▸ **Problem requirements**: Starting with the opening line of the material, restate every line word for word, and end on the line containing "You are a GUI agent. The screenshot is 499×2576.".

>>>>

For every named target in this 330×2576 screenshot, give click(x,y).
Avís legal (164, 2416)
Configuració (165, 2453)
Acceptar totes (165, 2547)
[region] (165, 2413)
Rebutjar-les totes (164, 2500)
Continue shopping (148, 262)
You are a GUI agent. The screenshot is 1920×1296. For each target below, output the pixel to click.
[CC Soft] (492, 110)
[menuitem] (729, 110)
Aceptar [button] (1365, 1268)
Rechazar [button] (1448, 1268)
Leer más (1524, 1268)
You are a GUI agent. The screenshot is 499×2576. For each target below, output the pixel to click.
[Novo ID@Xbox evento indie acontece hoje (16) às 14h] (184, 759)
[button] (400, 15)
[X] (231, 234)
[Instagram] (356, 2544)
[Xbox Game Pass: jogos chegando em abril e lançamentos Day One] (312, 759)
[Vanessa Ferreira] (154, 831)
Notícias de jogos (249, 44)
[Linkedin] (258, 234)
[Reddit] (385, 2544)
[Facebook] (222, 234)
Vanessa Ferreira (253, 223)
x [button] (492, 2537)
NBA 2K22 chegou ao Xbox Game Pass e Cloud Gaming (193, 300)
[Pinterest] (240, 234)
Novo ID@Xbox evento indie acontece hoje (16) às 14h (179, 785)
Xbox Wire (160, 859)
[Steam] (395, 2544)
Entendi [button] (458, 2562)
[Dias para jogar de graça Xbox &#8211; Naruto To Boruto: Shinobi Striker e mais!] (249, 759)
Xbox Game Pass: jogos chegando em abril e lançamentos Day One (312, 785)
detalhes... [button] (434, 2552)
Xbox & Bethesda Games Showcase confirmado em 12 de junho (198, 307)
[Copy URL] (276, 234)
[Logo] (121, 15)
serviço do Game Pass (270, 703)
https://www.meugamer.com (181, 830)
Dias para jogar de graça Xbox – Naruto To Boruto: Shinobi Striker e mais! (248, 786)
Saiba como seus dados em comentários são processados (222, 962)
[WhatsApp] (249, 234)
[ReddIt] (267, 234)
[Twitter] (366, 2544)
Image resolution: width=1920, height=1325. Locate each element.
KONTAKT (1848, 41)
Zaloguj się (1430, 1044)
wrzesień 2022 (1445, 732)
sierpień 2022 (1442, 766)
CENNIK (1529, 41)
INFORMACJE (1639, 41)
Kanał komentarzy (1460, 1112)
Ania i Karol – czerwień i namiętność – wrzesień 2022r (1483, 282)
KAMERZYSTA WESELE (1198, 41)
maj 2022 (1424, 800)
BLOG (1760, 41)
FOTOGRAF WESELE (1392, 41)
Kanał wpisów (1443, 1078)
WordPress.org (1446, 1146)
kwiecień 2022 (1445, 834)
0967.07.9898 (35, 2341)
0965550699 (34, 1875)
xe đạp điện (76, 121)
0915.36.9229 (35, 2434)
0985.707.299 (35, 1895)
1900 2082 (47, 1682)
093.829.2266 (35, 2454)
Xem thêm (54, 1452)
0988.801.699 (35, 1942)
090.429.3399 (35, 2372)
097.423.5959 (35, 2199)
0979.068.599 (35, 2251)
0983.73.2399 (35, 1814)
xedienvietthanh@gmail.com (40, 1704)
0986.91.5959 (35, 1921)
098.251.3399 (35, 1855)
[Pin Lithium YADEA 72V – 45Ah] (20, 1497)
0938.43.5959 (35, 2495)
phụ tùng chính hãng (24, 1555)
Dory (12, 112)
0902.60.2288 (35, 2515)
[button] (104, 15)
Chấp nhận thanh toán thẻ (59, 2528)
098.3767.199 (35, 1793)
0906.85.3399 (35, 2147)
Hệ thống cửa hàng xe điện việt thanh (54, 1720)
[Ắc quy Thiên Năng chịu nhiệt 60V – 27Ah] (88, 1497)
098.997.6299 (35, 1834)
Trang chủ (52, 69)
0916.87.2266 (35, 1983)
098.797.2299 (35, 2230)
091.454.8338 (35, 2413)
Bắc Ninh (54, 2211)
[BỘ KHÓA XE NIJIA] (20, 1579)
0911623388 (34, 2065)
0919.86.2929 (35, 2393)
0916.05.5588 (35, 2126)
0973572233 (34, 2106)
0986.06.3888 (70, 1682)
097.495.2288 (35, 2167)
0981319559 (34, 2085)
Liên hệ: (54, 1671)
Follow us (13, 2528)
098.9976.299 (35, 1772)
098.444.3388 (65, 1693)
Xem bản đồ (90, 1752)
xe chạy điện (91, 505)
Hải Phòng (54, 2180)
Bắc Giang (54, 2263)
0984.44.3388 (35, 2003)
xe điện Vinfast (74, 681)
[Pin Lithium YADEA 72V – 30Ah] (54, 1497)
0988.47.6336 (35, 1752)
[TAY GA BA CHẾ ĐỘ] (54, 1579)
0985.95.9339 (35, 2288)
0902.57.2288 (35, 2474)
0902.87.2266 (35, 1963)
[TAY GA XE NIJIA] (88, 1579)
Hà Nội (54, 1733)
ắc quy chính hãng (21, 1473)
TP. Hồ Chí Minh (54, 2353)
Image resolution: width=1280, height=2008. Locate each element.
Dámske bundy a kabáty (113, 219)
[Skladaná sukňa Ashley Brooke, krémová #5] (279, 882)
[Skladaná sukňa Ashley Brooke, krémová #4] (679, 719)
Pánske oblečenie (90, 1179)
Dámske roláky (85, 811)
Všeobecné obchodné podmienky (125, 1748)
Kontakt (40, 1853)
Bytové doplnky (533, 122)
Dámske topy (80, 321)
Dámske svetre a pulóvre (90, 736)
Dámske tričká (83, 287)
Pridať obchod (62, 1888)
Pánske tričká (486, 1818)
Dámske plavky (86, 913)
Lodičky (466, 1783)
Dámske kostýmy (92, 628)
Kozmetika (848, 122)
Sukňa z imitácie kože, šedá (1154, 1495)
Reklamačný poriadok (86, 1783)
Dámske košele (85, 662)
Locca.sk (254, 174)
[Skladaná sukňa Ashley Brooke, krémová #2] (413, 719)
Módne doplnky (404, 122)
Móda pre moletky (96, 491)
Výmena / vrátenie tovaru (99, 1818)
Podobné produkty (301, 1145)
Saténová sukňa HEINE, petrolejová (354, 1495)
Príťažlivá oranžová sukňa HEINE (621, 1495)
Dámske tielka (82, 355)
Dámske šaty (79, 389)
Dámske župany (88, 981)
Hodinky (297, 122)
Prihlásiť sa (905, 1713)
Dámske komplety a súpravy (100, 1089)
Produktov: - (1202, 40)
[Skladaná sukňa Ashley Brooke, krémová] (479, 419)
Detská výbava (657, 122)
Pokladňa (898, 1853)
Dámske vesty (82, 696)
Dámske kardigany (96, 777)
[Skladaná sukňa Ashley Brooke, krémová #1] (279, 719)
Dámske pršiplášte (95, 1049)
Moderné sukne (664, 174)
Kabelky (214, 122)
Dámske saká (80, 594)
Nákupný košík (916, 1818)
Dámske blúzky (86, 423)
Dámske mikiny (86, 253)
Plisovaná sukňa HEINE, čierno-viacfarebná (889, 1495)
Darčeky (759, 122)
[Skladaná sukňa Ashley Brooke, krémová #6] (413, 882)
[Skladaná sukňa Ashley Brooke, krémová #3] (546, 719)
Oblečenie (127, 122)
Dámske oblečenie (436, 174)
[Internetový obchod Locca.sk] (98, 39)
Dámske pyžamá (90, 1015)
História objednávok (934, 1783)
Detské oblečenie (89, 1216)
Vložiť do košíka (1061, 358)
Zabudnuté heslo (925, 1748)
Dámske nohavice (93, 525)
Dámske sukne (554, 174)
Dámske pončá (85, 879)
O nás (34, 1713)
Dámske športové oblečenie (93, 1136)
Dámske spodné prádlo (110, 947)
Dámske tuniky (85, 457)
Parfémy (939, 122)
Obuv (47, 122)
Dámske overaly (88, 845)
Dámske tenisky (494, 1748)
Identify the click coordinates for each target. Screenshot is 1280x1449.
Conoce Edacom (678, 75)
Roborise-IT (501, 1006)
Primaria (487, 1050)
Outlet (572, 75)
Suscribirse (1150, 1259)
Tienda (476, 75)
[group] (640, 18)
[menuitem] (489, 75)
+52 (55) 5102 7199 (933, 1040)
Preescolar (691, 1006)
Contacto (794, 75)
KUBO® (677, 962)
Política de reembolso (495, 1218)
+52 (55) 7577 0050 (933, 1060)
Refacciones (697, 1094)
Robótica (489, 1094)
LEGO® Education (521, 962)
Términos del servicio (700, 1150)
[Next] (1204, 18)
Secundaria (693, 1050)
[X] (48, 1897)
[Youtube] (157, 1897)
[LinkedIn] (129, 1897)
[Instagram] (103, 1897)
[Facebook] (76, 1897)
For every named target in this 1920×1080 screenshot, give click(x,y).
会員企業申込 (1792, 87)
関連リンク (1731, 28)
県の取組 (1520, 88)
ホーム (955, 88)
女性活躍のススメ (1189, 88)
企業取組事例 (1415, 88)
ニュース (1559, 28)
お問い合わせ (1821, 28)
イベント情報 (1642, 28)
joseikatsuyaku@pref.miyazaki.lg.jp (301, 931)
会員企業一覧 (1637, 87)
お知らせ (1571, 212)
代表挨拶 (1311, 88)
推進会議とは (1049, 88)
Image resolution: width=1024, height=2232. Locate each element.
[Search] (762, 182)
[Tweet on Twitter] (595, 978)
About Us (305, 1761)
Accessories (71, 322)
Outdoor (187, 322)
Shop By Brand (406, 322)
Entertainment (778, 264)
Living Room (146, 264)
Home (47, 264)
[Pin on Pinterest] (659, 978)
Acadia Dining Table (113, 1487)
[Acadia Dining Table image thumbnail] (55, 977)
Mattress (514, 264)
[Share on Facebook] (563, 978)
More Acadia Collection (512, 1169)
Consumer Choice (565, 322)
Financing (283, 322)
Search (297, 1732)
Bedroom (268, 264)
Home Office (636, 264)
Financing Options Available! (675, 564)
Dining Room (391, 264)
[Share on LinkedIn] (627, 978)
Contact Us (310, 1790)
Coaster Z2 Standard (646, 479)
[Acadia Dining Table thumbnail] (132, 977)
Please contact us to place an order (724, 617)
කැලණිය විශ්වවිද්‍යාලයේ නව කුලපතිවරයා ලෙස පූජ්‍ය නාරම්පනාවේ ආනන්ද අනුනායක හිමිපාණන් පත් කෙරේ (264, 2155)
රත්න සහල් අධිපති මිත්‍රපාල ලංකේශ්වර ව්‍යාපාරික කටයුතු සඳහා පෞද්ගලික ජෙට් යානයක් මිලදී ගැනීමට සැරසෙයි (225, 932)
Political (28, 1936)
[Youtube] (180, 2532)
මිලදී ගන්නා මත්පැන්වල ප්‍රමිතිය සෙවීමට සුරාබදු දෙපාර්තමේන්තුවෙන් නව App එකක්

<<<<

▸ **Your response**:
For every named target in this 330×2576 screenshot, give click(x,y).
Avís legal (164, 2416)
Configuració (165, 2453)
Acceptar totes (165, 2547)
[region] (165, 2413)
Rebutjar-les totes (164, 2500)
Continue shopping (148, 262)
You are a GUI agent. The screenshot is 1920×1296. For each target below, output the pixel to click.
[CC Soft] (492, 110)
[menuitem] (729, 110)
Aceptar [button] (1365, 1268)
Rechazar [button] (1448, 1268)
Leer más (1524, 1268)
You are a GUI agent. The screenshot is 499×2576. For each target below, output the pixel to click.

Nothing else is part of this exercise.